L’antico rito del fuoco richiede una lunga preparazione, certamente non uniforme nella forma, nei vari centri citati, ma identico nella sostanza. Le persone di ogni centro, soprattutto i giovani, provvedono nei giorni precedenti il rito alla raccolta della legna necessaria. Al centro viene posto un grosso tronco cavo di quercia o di olivo, “ Sa Tuva”, attorno al quale si collocano diversi tipi di legna di varia dimensione, fino alla più fine, che dovrà innescare le prime fiamme. Terminata la preparazione il giorno della festa attorno a questo ‘sacro fuoco’ si svolgono dei particolari rituali preparatori. E’ una cerimonia collettiva, propedeutica ad un momento di incontro dalle funzioni apotropaiche, in funzione di allontanamento dei mali, anche tramite la preghiera, che recitata con tre giri in senso orario ed altri tre in senso opposto intorno alle fiamme, diventa elemento purificatore per i credenti, proiettandoli allo stesso tempo in una dimensione di rinnovata fiducia nel futuro. Intorno al fuoco purificatore, benedetto dal parroco, si riunisce tutta la collettività, religiosa o meno, e si contemplano con gioia e fiducia le fiamme incantatrici, capaci di allontanare sia i mali fisici che quelli dell’anima.
E’, questo del fuoco, un rito di grande gioia, vissuto e trasformato in festa. I partecipanti, incantati dal rituale, dal calore e dal crepitio delle fiamme, mangiano e bevono in compagnia, inebriati dal vino novello che circola in abbondanza. Si commentano e condividono i sapori dei piatti tipici, dei vini e dei numerosi dolci locali, si consumano piatti fumanti di fave e lardo, carni variamente cucinate di maiale, pecora o selvaggina, accompagnate da patate, cipolle e cavoli, offerti con gioia a tutti i presenti. Tutto questo diventa festa comunitaria, rinnova la felicità dello stare insieme, dell’incontro, della condivisione; tradizione, suggestione e raccoglimento, tutti insieme, in riflessione o preghiera, nell’auspicio di un anno migliore.

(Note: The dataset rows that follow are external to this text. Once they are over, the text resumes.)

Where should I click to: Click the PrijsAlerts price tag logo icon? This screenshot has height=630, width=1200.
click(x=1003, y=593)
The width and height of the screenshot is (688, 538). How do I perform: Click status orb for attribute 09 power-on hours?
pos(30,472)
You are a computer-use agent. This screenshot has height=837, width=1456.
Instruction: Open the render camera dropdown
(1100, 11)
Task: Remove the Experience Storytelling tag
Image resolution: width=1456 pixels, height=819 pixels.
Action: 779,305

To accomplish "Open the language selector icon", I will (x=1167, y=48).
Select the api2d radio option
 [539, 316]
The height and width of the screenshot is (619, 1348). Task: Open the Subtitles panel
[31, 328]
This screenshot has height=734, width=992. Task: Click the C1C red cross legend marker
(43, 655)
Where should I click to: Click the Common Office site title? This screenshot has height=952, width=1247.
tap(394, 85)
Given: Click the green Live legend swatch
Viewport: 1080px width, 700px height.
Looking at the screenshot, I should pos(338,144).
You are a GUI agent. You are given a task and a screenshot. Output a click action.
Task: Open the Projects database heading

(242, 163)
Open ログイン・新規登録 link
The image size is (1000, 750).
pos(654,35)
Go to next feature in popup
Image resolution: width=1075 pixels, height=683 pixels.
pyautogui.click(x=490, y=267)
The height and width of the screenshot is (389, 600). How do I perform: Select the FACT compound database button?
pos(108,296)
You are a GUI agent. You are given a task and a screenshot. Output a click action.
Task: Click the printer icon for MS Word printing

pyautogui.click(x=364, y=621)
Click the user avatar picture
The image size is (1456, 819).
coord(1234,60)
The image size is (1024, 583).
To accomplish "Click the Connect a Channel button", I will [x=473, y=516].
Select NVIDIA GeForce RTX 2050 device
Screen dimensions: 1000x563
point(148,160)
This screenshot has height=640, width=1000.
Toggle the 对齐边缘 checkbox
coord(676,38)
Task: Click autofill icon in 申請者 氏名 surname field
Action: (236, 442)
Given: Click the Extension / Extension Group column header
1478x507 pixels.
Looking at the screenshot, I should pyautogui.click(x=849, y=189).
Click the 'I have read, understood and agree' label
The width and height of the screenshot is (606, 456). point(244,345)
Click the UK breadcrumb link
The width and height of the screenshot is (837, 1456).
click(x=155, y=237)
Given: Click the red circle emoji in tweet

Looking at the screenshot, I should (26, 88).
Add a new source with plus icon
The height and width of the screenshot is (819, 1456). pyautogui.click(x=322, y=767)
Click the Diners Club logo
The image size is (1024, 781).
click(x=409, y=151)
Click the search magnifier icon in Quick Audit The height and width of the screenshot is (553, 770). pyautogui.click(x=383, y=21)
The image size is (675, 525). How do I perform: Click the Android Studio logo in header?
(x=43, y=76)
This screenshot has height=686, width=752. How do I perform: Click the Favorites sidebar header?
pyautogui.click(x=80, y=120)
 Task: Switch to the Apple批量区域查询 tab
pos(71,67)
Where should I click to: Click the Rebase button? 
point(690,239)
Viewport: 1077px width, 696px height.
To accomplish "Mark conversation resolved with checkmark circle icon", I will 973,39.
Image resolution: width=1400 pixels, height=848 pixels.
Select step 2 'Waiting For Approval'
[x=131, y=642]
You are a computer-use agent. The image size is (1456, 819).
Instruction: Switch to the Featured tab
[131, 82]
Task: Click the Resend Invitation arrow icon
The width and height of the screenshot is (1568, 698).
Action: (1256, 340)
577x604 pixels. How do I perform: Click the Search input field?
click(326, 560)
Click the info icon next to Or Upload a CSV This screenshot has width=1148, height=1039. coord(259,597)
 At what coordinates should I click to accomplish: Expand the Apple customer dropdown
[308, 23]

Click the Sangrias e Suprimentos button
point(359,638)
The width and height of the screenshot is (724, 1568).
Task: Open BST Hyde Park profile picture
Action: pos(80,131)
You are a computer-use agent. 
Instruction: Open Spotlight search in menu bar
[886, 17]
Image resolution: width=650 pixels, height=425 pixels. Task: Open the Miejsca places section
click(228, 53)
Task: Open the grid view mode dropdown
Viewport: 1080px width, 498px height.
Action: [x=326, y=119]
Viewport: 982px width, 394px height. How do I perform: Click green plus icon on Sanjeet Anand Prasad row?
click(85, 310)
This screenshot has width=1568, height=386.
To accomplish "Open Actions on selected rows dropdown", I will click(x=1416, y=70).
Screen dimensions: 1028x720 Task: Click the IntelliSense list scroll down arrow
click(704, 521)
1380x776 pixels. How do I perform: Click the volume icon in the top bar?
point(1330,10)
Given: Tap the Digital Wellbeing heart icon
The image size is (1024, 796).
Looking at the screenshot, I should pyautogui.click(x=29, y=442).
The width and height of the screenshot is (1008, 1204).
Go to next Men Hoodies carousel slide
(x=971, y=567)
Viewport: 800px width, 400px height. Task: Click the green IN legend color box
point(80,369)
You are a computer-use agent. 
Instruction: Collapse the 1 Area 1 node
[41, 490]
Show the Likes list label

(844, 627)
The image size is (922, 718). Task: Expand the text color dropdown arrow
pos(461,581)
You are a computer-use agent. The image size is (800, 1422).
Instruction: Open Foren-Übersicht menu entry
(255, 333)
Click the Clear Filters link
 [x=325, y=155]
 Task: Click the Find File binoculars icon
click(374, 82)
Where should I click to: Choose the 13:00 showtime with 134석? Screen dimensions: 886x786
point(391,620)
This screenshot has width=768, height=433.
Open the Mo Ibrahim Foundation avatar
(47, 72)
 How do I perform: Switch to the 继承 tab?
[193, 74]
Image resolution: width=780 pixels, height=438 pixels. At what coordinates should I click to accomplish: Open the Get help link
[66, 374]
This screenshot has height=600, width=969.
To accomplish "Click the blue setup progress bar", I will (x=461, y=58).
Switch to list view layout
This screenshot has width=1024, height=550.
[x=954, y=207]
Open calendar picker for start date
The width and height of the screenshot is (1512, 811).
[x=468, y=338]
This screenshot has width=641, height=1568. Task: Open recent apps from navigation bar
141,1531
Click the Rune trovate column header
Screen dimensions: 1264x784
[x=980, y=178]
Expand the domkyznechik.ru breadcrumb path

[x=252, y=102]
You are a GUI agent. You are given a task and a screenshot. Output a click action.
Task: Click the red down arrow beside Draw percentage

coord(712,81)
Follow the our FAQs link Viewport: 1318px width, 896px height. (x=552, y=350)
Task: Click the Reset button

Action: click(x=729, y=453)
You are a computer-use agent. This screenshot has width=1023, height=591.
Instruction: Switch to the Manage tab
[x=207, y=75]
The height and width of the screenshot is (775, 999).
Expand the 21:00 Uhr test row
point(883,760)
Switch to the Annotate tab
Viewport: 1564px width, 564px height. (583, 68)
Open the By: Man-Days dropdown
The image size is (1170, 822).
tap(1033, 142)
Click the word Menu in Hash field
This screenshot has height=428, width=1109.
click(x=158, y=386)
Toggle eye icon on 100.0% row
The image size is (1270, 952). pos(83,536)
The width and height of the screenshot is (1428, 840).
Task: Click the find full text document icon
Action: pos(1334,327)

In questa notte magica è il Santo protettore che aleggia sulla festa e sui partecipanti. Si chiedono al Santo grazie e miracoli in un contesto quasi magico, dominato dall'imponente falò che, lanciando enormi lingue di fuoco, consuma enormi cataste di legna. Il fuoco brucia tutta la notte. Gli anziani osservano con attenzione le caldissime volute del fumo che, uscendo dal tronco infuocato, sale in cielo. Saranno proprio i disegni del fumo emanato a suggerire auspici e profezie per l’annata agraria. All’alba, in silenzio, i resti del grande fuoco non andranno perduti: tizzoni, carboni e ceneri verranno prelevati e conservati. Saranno usati per curare e scongiurare malattie, sia degli uomini che del bestiame; verranno anche utilizzati per preservare le colture (da intemperie e malattie), perché il Santo taumaturgo, ha sempre operato per proteggere gli uomini e le loro cose. Continuando ad invocarlo e festeggiarlo, ne siamo certi, continuerà a farlo.
Grazie, cari amici della Vostra attenzione.